Nan Goldin

Travaillant au départ sur un diaporama en perpétuelle évolution, Nan Goldin s’attelle un an plus tard à la création d’un livre de photographies intitulé The Ballad of Sexual Dependency (1985), dans lequel elle retrace sa vie et celle de ses amis (sa « tribu ») dans les années 1970 et 1980, marquées par la drogue, la fête, le sexe et la violence. Elle raconte son histoire à travers 900 clichés comme si elle tenait un journal ou composait un album de famille.
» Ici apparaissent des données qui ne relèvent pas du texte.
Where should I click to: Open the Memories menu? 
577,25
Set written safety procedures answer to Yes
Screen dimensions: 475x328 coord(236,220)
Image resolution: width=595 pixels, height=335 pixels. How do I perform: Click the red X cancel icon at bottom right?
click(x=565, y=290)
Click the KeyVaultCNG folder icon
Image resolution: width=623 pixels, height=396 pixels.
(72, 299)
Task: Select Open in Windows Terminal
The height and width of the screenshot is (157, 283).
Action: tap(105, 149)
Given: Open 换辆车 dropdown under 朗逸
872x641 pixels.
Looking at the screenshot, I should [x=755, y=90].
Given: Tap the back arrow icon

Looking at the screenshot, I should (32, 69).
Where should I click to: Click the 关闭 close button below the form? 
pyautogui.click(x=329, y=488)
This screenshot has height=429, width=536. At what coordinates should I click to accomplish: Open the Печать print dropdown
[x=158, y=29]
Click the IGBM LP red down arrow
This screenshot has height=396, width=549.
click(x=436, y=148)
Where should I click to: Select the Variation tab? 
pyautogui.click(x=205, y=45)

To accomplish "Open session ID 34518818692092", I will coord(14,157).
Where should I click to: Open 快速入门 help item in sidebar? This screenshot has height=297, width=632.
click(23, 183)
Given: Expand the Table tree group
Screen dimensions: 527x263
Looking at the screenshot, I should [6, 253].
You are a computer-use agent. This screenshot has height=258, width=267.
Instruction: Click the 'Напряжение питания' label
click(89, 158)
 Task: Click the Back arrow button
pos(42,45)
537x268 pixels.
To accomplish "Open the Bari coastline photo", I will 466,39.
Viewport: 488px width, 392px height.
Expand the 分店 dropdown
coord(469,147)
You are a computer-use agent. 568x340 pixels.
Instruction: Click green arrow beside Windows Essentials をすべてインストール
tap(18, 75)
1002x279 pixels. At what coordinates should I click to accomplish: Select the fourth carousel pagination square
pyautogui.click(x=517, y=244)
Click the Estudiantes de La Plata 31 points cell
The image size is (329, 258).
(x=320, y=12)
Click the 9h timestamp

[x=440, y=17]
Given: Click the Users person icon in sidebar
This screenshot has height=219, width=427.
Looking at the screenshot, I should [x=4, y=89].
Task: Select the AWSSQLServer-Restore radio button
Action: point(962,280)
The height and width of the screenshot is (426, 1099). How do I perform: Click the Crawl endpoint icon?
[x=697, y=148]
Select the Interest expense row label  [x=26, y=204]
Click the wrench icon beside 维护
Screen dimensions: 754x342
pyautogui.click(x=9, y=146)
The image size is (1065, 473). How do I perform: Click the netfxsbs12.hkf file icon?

De New York à Berlin, en passant par Londres et Boston, elle ne quitte jamais son appareil photo, qui est pour elle comme une extension de sa main. La plupart des photographies sont prises en intérieur avec un flash, donnant une sensation de confinement. Le facteur prédominant ici n’est pas tant la qualité technique de l’image mais plutôt le fil conducteur choisi par l’artiste : ce qui l’intéresse visiblement c’est de capturer des moments d’amour et d’intimité, de violence et de perte avec la plus grande sincérité possible. Nan Goldin a pris la photo exposée ici, Nan One Month After Being Battered, après une dispute avec son amant de l’époque, Brian. Son regard est dirigé droit sur l’objectif. Dans le cadre de son visage tuméfié et maquillé, la couleur intense de son rouge à lèvres fait écho à l’hémorragie de son oeil gauche blessé. Après cette photo – qui, comme le reste de la série, est un souvenir de faits réels –, Nan Goldin décide de changer de vie, met un terme à sa longue relation amoureuse et part en Europe, laissant derrière elle sa Ballad.